To David Cameron now, and to the silly remarks he has made at a most inopportune time when he was on a sales trip to India and had just garnered orders worth near a billion pounds. I should have thought that if we were a country with confidence in itself we should have ignored the remarks of the rookie prime minister with the contempt they deserved.

Instead of going about with anger writ large on our faces and in our statements we should have merely reminded the world that Cameron, his pockets full of luscious 'new' cash, did not seem to remember, say, the plight of the people of Kashmir and the most dangerous stage at which their freedom struggle stands — with barefoot boys as young as eight flinging stones at Indian security forces.

Instead of making calls for cancelling this visit or that; and making one statement after another, the last one contradicting the one before it, we should have made light of Cameron's naiveté and political immaturity. Who does not know that the Pakistani security establishment is well on the way to trying to hammer out a deal between Karzai and certain Taliban (something that I for one, completely oppose, let me add right here and now) leaders to the exclusion of certain other ethnic groups? Who doesn't know that these (good) Taliban (a premise that I completely oppose too) are friends with the security establishment — oh, alright, the ISI — for aforementioned reasons?

So what was the great secret that young Mr Cameron let out please, that we got our knickers into such a twist? Does Cameron know something we don't? Is our handling of the situation so completely at variance with what the Americans want to see that they asked their junior partner to set the proverbial cat among the pigeons by saying what the British prime minister said? If none of this is true then there was no need to demand that Asif Zardari's visit to the UK be cancelled because of what Cameron said.

I have often held that what used to be known as kutti (in days gone by, if a child fell out with his playmates he/she would walk off in a huff clicking his/her thumbnail under the front teeth and saying “kutti” meaning that he/she was not talking to anyone anymore and therefore not playing anymore either!) does not work in relations between countries. Of course if the slight is considered serious enough there are various ways in which to protest, even breaking off diplomatic relations. But could we, for example, just refuse aid from the offending country?

If the answer is a no, as it surely is, we must engage with the world and disabuse it of its impression about our country. Indeed, the visit by the ISI delegation should have gone ahead too with our people complaining to their interlocutors about Cameron's unhelpful remarks. We must come clean too, and admit that there was a time when we had our fingers in a very dirty pie indeed.
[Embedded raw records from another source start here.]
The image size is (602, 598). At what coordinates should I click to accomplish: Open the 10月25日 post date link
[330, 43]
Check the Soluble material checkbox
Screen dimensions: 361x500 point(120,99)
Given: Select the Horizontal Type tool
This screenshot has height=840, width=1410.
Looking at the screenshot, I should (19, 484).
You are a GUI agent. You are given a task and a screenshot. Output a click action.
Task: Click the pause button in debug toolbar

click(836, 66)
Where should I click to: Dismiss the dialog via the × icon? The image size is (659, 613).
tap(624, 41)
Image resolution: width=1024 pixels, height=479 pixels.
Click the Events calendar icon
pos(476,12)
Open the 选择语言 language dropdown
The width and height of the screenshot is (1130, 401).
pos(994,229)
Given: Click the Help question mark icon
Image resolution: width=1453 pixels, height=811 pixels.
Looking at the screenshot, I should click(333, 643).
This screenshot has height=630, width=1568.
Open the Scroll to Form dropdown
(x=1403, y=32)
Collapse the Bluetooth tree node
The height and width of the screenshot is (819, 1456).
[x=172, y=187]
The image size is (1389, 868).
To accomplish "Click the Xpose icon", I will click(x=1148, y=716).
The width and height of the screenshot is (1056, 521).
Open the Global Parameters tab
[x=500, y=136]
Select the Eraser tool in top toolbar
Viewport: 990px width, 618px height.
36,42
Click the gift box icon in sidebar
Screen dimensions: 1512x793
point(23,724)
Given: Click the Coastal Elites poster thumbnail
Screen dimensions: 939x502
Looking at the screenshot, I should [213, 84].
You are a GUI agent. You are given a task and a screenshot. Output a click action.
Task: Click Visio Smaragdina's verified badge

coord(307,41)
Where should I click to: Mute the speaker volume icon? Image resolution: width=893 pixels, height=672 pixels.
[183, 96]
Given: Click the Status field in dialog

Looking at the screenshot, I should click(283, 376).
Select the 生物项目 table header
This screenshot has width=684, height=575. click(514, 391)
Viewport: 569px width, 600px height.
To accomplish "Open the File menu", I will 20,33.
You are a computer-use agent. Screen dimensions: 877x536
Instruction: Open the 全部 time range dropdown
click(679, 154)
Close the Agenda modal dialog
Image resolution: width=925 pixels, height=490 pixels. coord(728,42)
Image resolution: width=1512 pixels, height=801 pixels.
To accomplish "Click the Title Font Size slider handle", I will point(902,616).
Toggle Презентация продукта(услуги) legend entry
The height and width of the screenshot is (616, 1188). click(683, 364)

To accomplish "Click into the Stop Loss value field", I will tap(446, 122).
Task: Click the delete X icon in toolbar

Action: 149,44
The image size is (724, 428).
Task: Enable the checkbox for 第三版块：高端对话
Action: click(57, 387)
A pie, please note, World, that was not only of our making. Many of you will sit up and say, “But we have said this a zillion times” and you will be right. But, and we have to admit it, filthy criminals Richard Reid (the shoe bomber) aka Tariq Raja, and Jose Padilla (the alleged 'dirty bomber') aka Abdullah al Muhajir walked in and out of this country aided and abetted by their handlers. Just who were the handlers? We and the world must know.

Endpiece My profound respects to Khyber Pakhtunkhwa information minister Mian Iftikhar Hussain's courage and fortitude and sense of duty. Just three days after losing his beloved son to terrorists, and enduring a suicide attack on his home the very next day, there he was, among the people who need him. God grant you a long life, Mian Sahib. Pakistan needs more sterling men like you.